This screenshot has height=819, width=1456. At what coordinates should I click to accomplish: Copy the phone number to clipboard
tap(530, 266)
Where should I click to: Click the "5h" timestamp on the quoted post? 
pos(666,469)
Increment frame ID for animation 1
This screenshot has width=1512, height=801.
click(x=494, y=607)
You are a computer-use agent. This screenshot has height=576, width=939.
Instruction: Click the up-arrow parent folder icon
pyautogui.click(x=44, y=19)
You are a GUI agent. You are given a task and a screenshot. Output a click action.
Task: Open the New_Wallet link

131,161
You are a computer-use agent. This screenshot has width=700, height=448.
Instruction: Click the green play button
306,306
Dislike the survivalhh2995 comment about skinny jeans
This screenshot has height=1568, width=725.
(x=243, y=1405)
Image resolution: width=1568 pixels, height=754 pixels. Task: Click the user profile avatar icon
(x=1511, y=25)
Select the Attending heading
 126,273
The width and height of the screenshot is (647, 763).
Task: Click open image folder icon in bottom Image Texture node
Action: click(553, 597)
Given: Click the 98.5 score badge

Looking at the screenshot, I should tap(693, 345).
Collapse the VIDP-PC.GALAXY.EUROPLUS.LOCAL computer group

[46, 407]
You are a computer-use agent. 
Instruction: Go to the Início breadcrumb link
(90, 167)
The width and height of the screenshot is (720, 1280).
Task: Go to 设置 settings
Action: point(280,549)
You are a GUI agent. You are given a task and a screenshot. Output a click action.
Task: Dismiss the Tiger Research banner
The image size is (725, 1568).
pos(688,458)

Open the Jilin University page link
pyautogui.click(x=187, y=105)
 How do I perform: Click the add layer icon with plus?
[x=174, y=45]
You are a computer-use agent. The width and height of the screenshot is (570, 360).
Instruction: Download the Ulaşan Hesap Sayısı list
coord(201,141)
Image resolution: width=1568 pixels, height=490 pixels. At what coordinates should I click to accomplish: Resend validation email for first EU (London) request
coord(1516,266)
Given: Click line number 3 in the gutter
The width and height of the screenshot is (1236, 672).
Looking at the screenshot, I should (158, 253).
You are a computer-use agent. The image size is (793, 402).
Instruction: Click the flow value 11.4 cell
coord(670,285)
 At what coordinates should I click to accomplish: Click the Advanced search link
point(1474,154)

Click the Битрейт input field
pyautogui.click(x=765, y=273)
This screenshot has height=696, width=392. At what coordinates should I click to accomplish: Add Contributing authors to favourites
━━━━━━━━━━━━━━━━━━━━
Set down, word for word, the line that contains "Given: Click line number 3 in the gutter" and all lines after it up to the end of the listing.

Given: Click line number 3 in the gutter
The width and height of the screenshot is (1236, 672).
Looking at the screenshot, I should (158, 253).
You are a computer-use agent. The image size is (793, 402).
Instruction: Click the flow value 11.4 cell
coord(670,285)
 At what coordinates should I click to accomplish: Click the Advanced search link
point(1474,154)

Click the Битрейт input field
pyautogui.click(x=765, y=273)
This screenshot has height=696, width=392. At what coordinates should I click to accomplish: Add Contributing authors to favourites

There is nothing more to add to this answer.